■ **Listed entries**:
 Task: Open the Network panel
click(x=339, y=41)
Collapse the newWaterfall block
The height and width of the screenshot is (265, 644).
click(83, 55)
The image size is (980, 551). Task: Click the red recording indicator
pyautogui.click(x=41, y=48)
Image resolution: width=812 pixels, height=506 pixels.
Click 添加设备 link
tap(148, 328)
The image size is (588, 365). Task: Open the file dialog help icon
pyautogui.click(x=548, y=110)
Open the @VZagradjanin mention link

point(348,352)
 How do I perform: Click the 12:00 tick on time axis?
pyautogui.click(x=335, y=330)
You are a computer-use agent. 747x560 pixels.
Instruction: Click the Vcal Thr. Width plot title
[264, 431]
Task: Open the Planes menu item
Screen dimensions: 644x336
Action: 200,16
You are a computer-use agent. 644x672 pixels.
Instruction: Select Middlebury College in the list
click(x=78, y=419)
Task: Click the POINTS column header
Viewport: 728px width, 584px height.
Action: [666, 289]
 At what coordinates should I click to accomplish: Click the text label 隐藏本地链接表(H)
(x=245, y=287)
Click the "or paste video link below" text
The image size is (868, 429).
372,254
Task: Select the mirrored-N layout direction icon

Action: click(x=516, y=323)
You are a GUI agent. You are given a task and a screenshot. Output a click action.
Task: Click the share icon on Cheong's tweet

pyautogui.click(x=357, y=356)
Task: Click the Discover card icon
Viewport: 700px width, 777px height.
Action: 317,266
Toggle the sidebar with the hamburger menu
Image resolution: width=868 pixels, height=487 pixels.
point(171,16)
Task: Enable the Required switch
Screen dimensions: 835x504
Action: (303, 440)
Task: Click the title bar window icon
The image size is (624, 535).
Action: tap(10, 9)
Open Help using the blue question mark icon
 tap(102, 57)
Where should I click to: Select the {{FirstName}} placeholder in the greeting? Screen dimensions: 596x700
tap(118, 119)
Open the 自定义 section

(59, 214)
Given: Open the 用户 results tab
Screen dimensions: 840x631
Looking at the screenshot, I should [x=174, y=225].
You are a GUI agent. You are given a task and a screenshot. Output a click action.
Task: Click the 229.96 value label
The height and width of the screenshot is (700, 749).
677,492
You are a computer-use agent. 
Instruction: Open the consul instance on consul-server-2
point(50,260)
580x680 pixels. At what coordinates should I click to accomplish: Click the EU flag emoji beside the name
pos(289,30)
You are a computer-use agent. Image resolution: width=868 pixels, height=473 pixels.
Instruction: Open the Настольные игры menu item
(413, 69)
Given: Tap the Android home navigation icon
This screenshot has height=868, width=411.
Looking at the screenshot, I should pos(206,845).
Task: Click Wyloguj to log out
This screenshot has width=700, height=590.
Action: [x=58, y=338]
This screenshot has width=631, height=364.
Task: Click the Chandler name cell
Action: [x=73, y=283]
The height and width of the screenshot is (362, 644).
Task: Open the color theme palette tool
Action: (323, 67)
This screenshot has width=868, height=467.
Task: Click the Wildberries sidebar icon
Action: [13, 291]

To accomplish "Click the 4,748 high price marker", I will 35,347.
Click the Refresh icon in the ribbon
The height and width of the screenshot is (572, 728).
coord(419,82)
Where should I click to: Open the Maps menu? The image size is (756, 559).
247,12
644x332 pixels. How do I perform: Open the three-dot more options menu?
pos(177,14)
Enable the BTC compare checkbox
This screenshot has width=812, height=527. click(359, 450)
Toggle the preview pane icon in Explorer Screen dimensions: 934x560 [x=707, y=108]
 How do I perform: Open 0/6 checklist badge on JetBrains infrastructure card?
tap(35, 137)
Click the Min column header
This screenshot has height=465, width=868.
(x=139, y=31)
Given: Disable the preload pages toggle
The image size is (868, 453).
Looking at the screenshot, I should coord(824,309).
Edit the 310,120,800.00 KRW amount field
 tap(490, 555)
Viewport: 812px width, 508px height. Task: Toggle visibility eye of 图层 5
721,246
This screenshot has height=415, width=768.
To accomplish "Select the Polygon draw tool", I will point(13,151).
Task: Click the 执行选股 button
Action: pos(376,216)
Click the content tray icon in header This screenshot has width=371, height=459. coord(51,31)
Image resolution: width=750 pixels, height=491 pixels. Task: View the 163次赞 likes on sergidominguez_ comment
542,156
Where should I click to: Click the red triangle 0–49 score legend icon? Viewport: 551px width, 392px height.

■ **Work to be completed**:
In full and word for word, write out the data above.

■ **Your solution**:
 Task: Open the Network panel
click(x=339, y=41)
Collapse the newWaterfall block
The height and width of the screenshot is (265, 644).
click(83, 55)
The image size is (980, 551). Task: Click the red recording indicator
pyautogui.click(x=41, y=48)
Image resolution: width=812 pixels, height=506 pixels.
Click 添加设备 link
tap(148, 328)
The image size is (588, 365). Task: Open the file dialog help icon
pyautogui.click(x=548, y=110)
Open the @VZagradjanin mention link

point(348,352)
 How do I perform: Click the 12:00 tick on time axis?
pyautogui.click(x=335, y=330)
You are a computer-use agent. 747x560 pixels.
Instruction: Click the Vcal Thr. Width plot title
[264, 431]
Task: Open the Planes menu item
Screen dimensions: 644x336
Action: 200,16
You are a computer-use agent. 644x672 pixels.
Instruction: Select Middlebury College in the list
click(x=78, y=419)
Task: Click the POINTS column header
Viewport: 728px width, 584px height.
Action: [666, 289]
 At what coordinates should I click to accomplish: Click the text label 隐藏本地链接表(H)
(x=245, y=287)
Click the "or paste video link below" text
The image size is (868, 429).
372,254
Task: Select the mirrored-N layout direction icon

Action: click(x=516, y=323)
You are a GUI agent. You are given a task and a screenshot. Output a click action.
Task: Click the share icon on Cheong's tweet

pyautogui.click(x=357, y=356)
Task: Click the Discover card icon
Viewport: 700px width, 777px height.
Action: 317,266
Toggle the sidebar with the hamburger menu
Image resolution: width=868 pixels, height=487 pixels.
point(171,16)
Task: Enable the Required switch
Screen dimensions: 835x504
Action: (303, 440)
Task: Click the title bar window icon
The image size is (624, 535).
Action: tap(10, 9)
Open Help using the blue question mark icon
 tap(102, 57)
Where should I click to: Select the {{FirstName}} placeholder in the greeting? Screen dimensions: 596x700
tap(118, 119)
Open the 自定义 section

(59, 214)
Given: Open the 用户 results tab
Screen dimensions: 840x631
Looking at the screenshot, I should [x=174, y=225].
You are a GUI agent. You are given a task and a screenshot. Output a click action.
Task: Click the 229.96 value label
The height and width of the screenshot is (700, 749).
677,492
You are a computer-use agent. 
Instruction: Open the consul instance on consul-server-2
point(50,260)
580x680 pixels. At what coordinates should I click to accomplish: Click the EU flag emoji beside the name
pos(289,30)
You are a computer-use agent. Image resolution: width=868 pixels, height=473 pixels.
Instruction: Open the Настольные игры menu item
(413, 69)
Given: Tap the Android home navigation icon
This screenshot has height=868, width=411.
Looking at the screenshot, I should pos(206,845).
Task: Click Wyloguj to log out
This screenshot has width=700, height=590.
Action: [x=58, y=338]
This screenshot has width=631, height=364.
Task: Click the Chandler name cell
Action: [x=73, y=283]
The height and width of the screenshot is (362, 644).
Task: Open the color theme palette tool
Action: (323, 67)
This screenshot has width=868, height=467.
Task: Click the Wildberries sidebar icon
Action: [13, 291]

To accomplish "Click the 4,748 high price marker", I will 35,347.
Click the Refresh icon in the ribbon
The height and width of the screenshot is (572, 728).
coord(419,82)
Where should I click to: Open the Maps menu? The image size is (756, 559).
247,12
644x332 pixels. How do I perform: Open the three-dot more options menu?
pos(177,14)
Enable the BTC compare checkbox
This screenshot has width=812, height=527. click(359, 450)
Toggle the preview pane icon in Explorer Screen dimensions: 934x560 [x=707, y=108]
 How do I perform: Open 0/6 checklist badge on JetBrains infrastructure card?
tap(35, 137)
Click the Min column header
This screenshot has height=465, width=868.
(x=139, y=31)
Given: Disable the preload pages toggle
The image size is (868, 453).
Looking at the screenshot, I should coord(824,309).
Edit the 310,120,800.00 KRW amount field
 tap(490, 555)
Viewport: 812px width, 508px height. Task: Toggle visibility eye of 图层 5
721,246
This screenshot has height=415, width=768.
To accomplish "Select the Polygon draw tool", I will point(13,151).
Task: Click the 执行选股 button
Action: pos(376,216)
Click the content tray icon in header This screenshot has width=371, height=459. coord(51,31)
Image resolution: width=750 pixels, height=491 pixels. Task: View the 163次赞 likes on sergidominguez_ comment
542,156
Where should I click to: Click the red triangle 0–49 score legend icon? Viewport: 551px width, 392px height.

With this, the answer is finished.